- Exercise
Write out, exactly and in full, the line where "Screen dimensions: 1512x805" appears together with all lines that follow it in the entries below. Do not include pictures.

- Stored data
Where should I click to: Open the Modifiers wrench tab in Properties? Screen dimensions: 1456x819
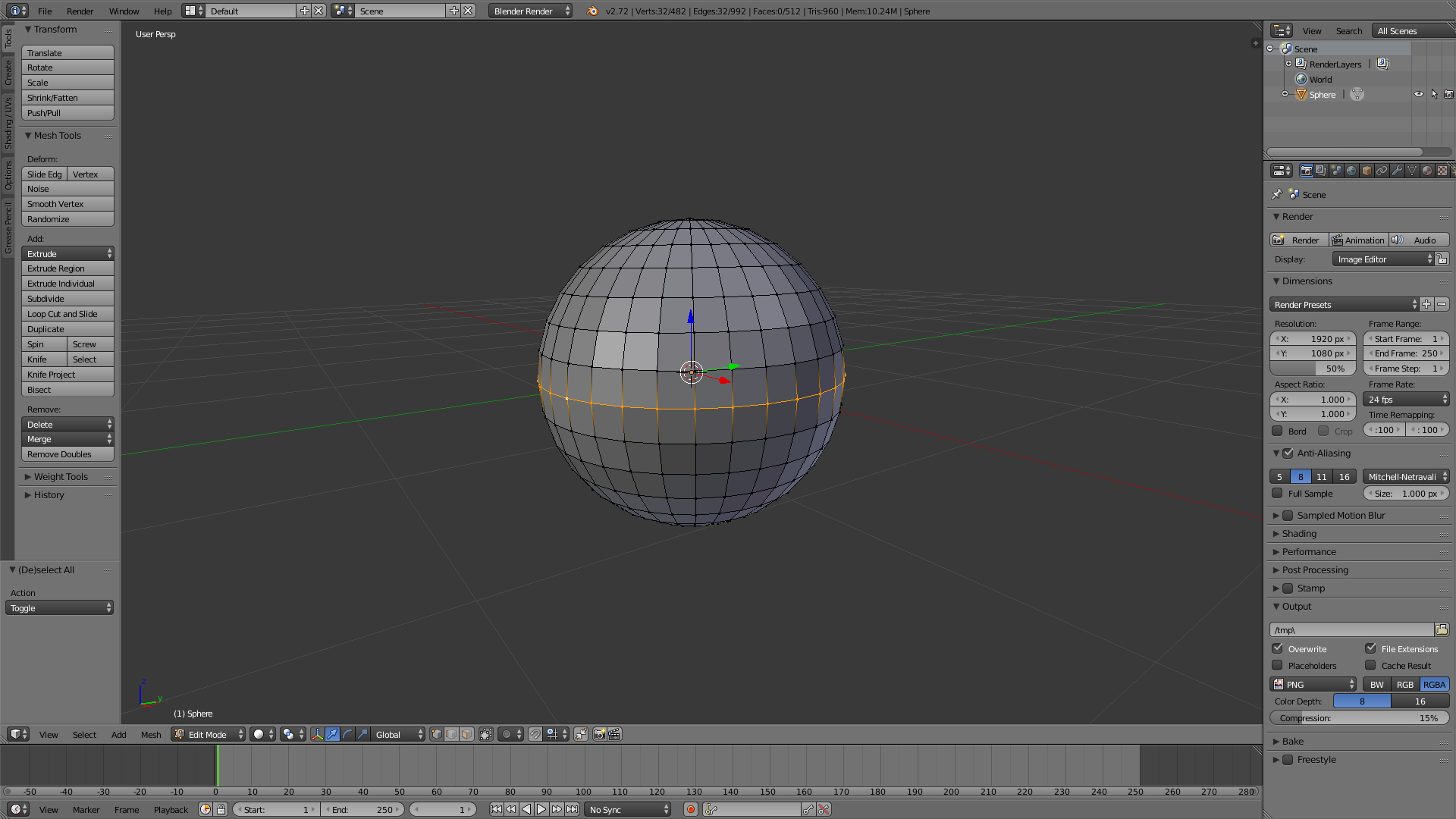tap(1397, 171)
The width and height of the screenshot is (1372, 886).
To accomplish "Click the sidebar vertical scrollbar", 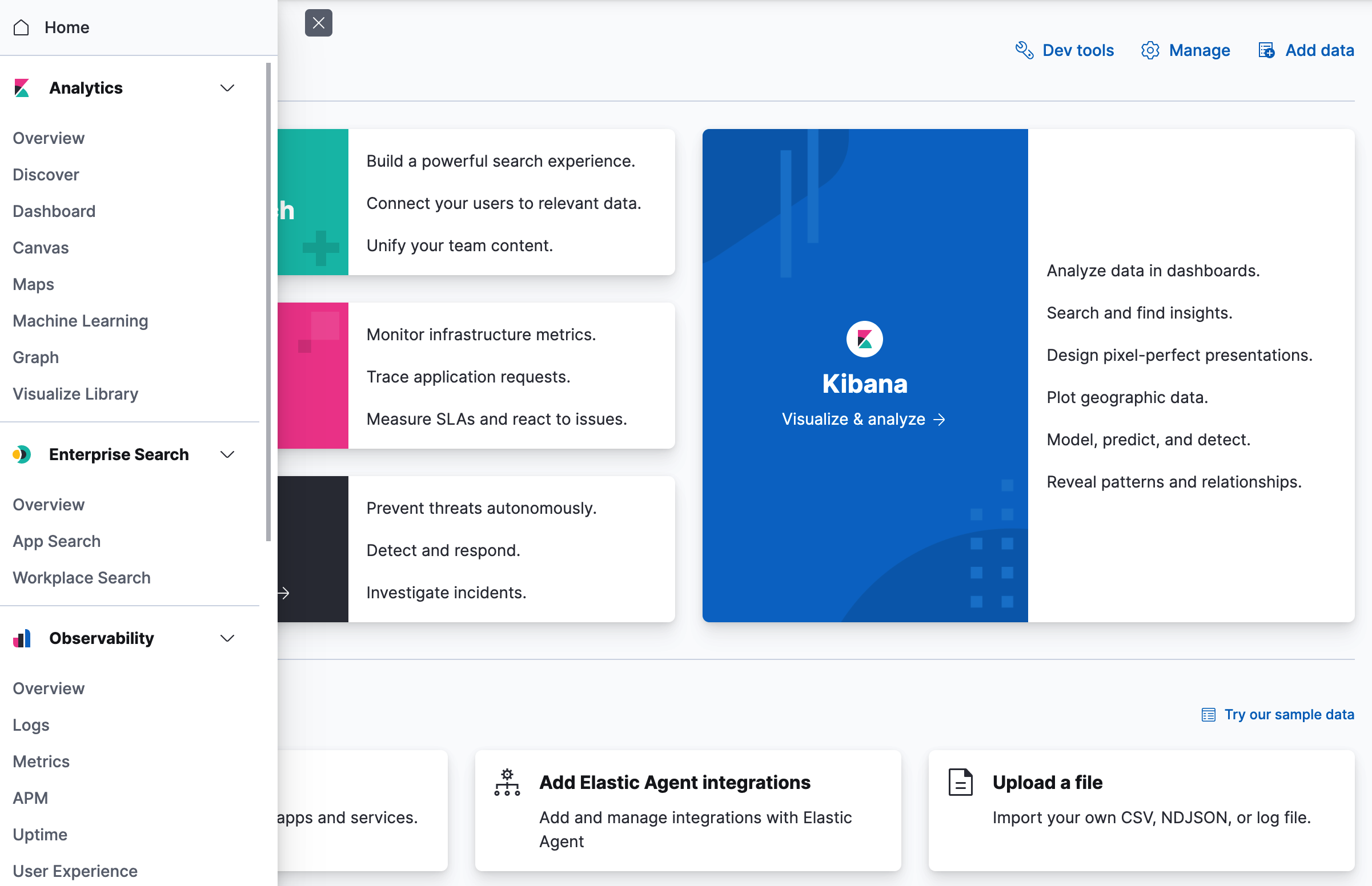I will tap(268, 301).
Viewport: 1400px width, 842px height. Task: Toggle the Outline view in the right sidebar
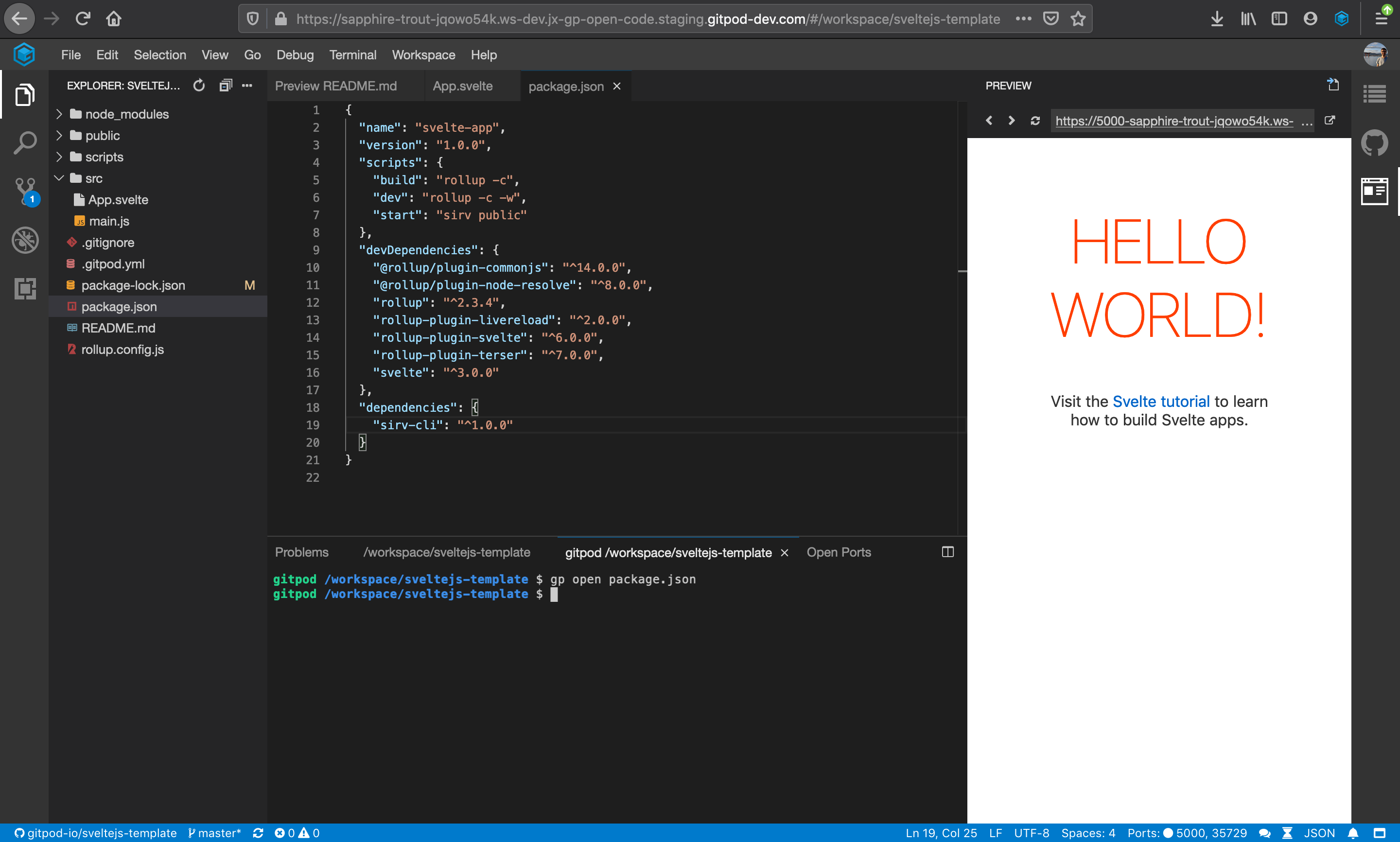[x=1374, y=94]
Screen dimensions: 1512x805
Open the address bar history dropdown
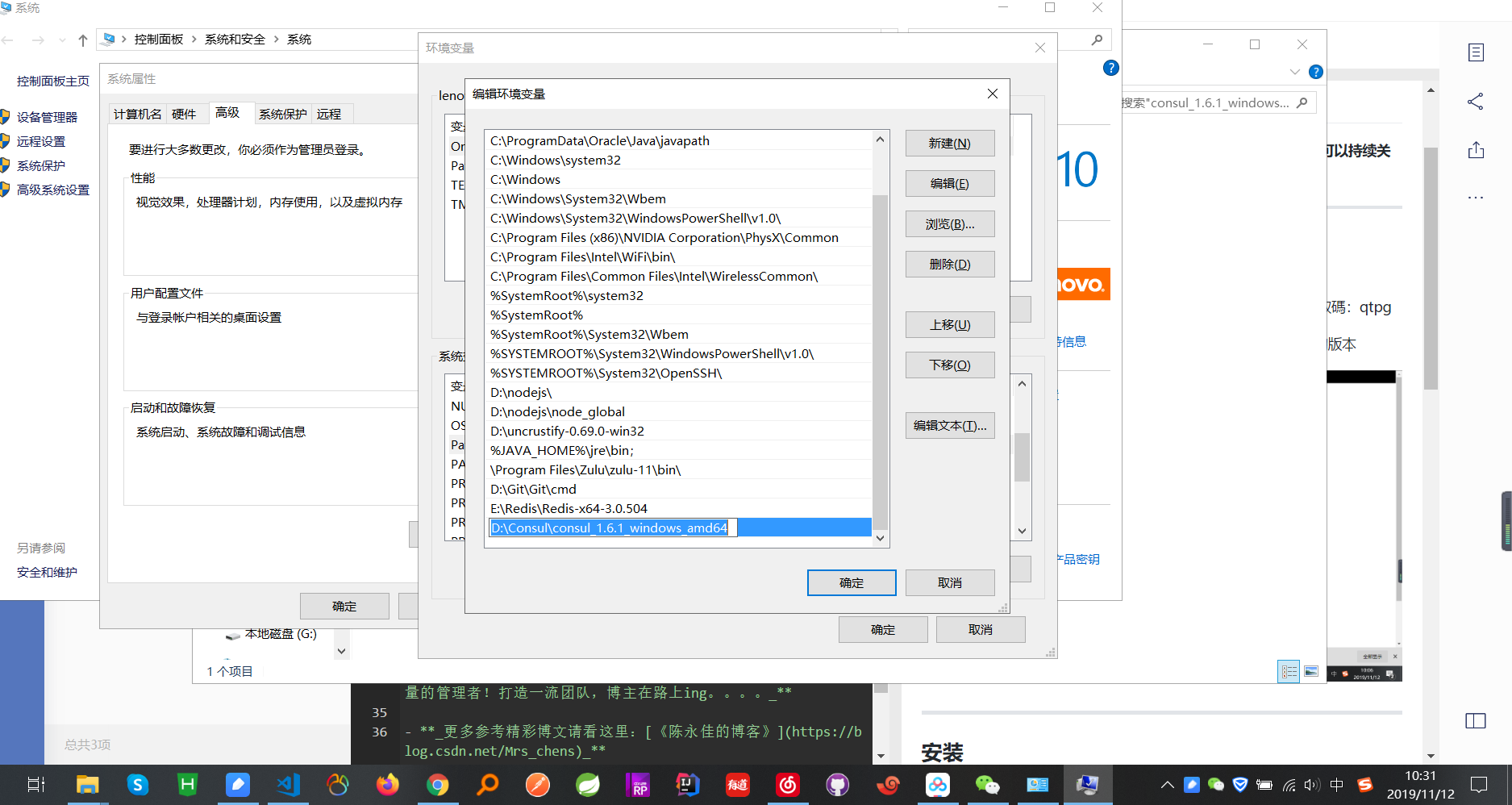tap(62, 39)
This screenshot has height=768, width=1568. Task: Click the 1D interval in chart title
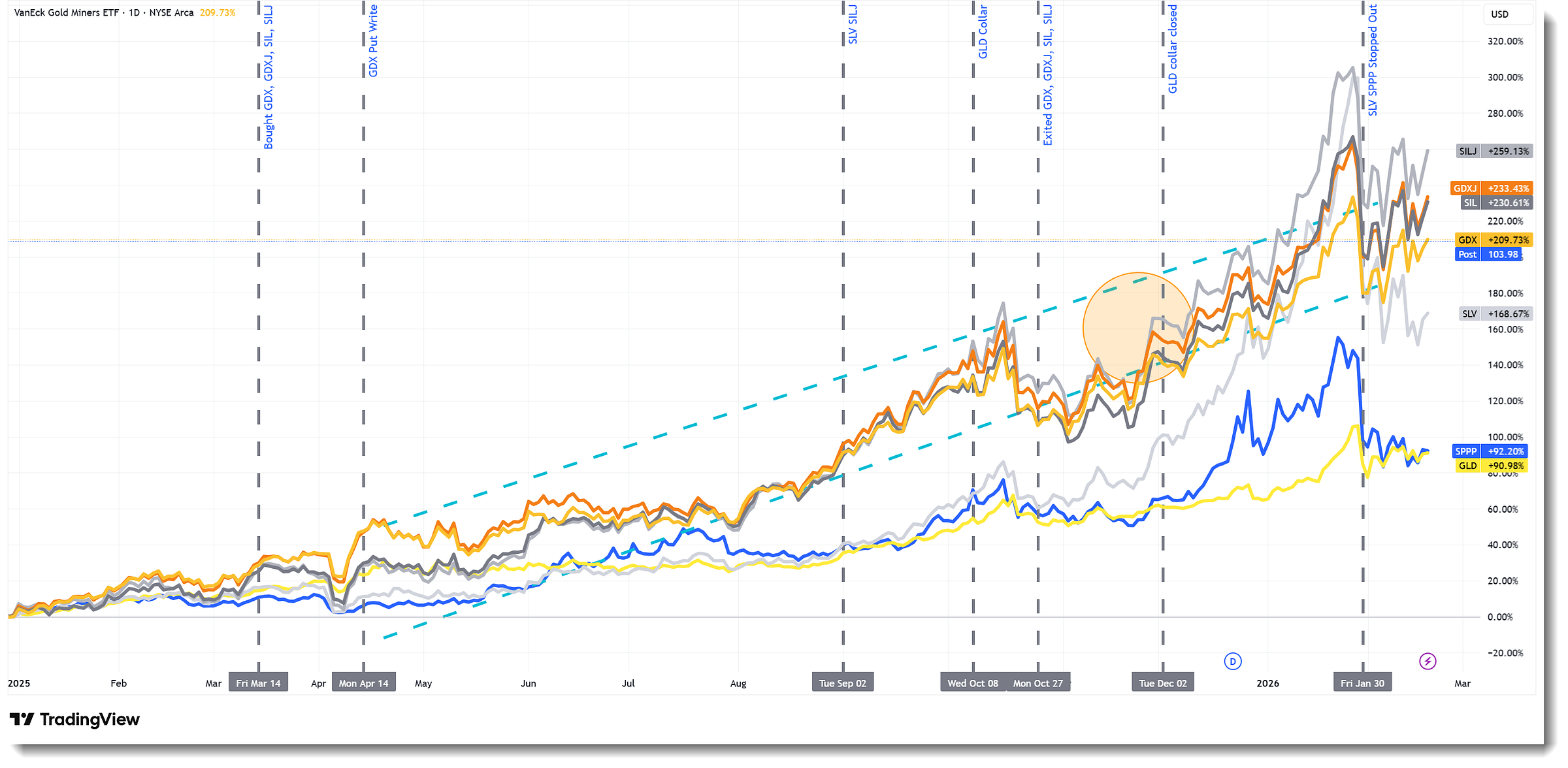coord(134,12)
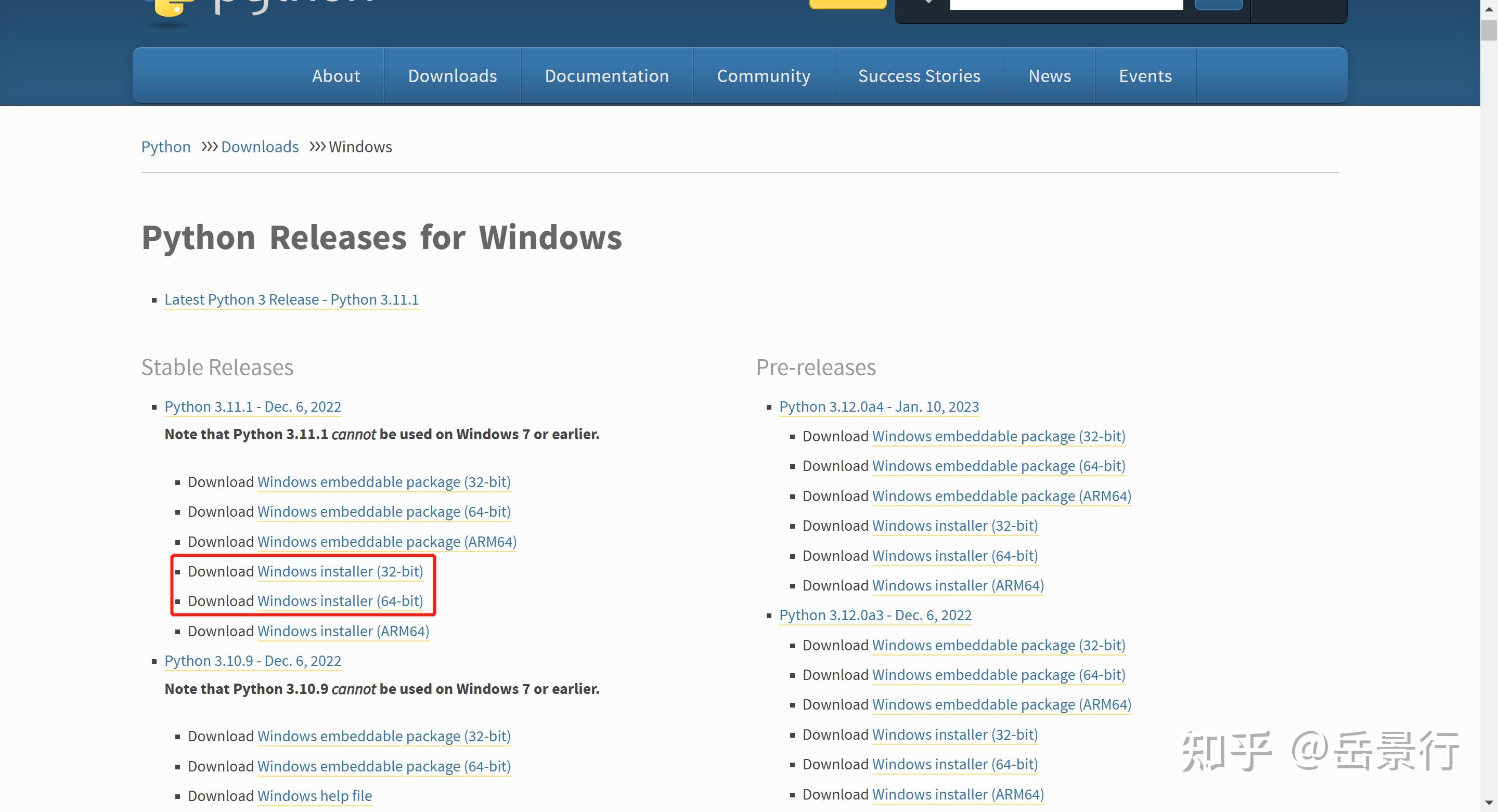The height and width of the screenshot is (812, 1498).
Task: Open the Success Stories menu
Action: pos(919,75)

- Result below
Screen dimensions: 1512x805
Open the address bar history dropdown
tap(62, 39)
This screenshot has height=768, width=1568. Task: Click the 1D interval in chart title
coord(134,12)
The height and width of the screenshot is (812, 1498).
Task: Open the Success Stories menu
Action: pos(919,75)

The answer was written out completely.